In response to students' requests, Motorola offers to make MMU parts for the 68000 available, with the warning that most customers have not found them useful and have been implementing their own MMUs. They do make documentation available, and after a few days of studying the documentation and errata, the students decide to postpone memory management on the 68000 for the time being.

One of the students notices that a 512 byte table in ROM can be used to synthesize a fast byte multiplicative inverse on CPUs that lack hardware divide, and that is added as an optional part of their libraries, the source code for the table being generated mechanically on one of the students' Micro Chroma 6801s. The table can be used even on the 6805 by storing the more and less significant parts of the result in separate tables.

One of the students writes a simple inclusion pre-processor inspired by the C pre-processor to handle assembly language file inclusion, making it easier to handle library code.

A group of the students writes a set of library routines for the Micro Chroma 6801 inspired by the libraries of the programming language C, but using a split stack architecture inspired by Forth, with one stack to keep return addresses and the other (a software stack on the 6801) to keep parameters on. The group then produces a mashup programming language based on fig Forth and the programming language C, which language gets nicknamed first "Split C", then, amid jokes about split pea soup, renamed "Split P" -- P as in program.

The language has two grammars, a Forth grammar, which is modified from the fig Forth, and a C grammar, which is kept compatible with K&R C. Implementing the C macro-preprocessor takes some effort, and eventualy they implement it in the Forth grammar.

Almost as fast as it is implemented on the 6801s, split P is implemented on the 6809 and 68000, and the three code bases become the core code bases for the language.

One of the programming teachers tells the class about Ken Thompson's "Reflections on Trusting Trust", and the students design a process for using cross-compiling to bootstrap the compiler for Split C cleanly of potential library-hidden back doors..

Using Split P and borrowing more ideas from both Unix and Forth, members of the group begin designing a new OS they call Susumu (Japanese for "Proceed"). The BIOS for Susumu is designed to include a ROMmable monitor/debugger which is a subset of the Forth-like grammar of Split P and includes a minimal interactive assembler and disassembler.

Full assemblers are also written, to make the operating system and programming language self-hosting. Early versions of the 68000 assembler do not handle the full instruction set, only enough to compile and run the high-level code.

The disassembler/debuggers, both minimal BIOS and full versions, and the relocating linking loader are ongoing projects that have to be rewritten as Split P evolves. In particular, the ability to relocate variables and labels within the 6801's direct page requires several tries to get right. These are not complete during April (or even May), but they are working well enough to fork (spin off) versions to use in the project to port Unix.

Some of the students write about their work and submit to certain electronics and computing magazines, and some of the articles are accepted, to be published beginning in June.

In late April, Motorola acts on the option to buy the right to use the 6801 floppy controller design, giving the group more money.
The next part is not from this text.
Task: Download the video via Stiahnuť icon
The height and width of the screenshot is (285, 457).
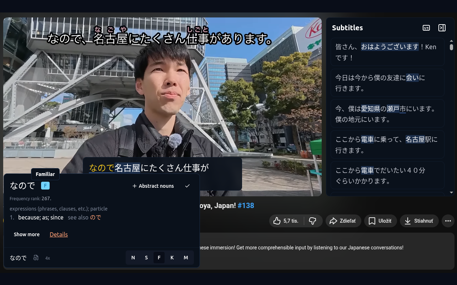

Motorola then publicly announces the upgraded 6805 system-on-a-chip (SOC) microcontroller, with immediate sampling:

The 682805, using a pre-byte to expand the op-code map as necessary, gets a second parameter stack pointer (named U after the 6809 second stack pointer) and push/pop and transfer pointer instructions (PSH/PUL/TFR) to support it. It also gets push/pop/transfer instructions for the return stack, to reduce the bottleneck that a single stack tends to create. Careful design allows using the pre-fix instruction byte to add u-stack indexed mode instructions to access local variables on the parameter stack without significant increase in transistor count, as well.
The return address stack and its RAM are moved out of the direct page, with access optimized so that simple calls cost no more than jumps or branches. The parameter stack and its RAM replace the return stack in the direct page.
A two-channel chainable direct memory access controller (DMAC) with 8-bit counters is added to the list of optional integrated I/O devices. (Chainability is what makes the microcontroller especially suited to the floppy controller.) (It's worth noting here that, in our real world, Motorola didn't introduce DMA channels in their published SOC microcontrollers until much later.)
Also optional instructions are added, including the 8 by 8 to 16-bit multiply from the 6801 and 6809. Both of these use the X index register to store the high byte of the multiply, similar to later versions of the 6805.
The MEK 682805 and Micro Chroma 682805 are announced as prototyping kits, crediting the students' work.

What is not announced is that monitoring the students' experiences is a large part of what has actually motivated the changes.

Motorola engineers have also polished the floppy controller designs and implemented them as integrated, almost single-chip controllers, and Motorola publishes the designs, both as products and as reference design application notes on constructing custom SOC designs using Motorola's processors, again acknowledging the group's contributions.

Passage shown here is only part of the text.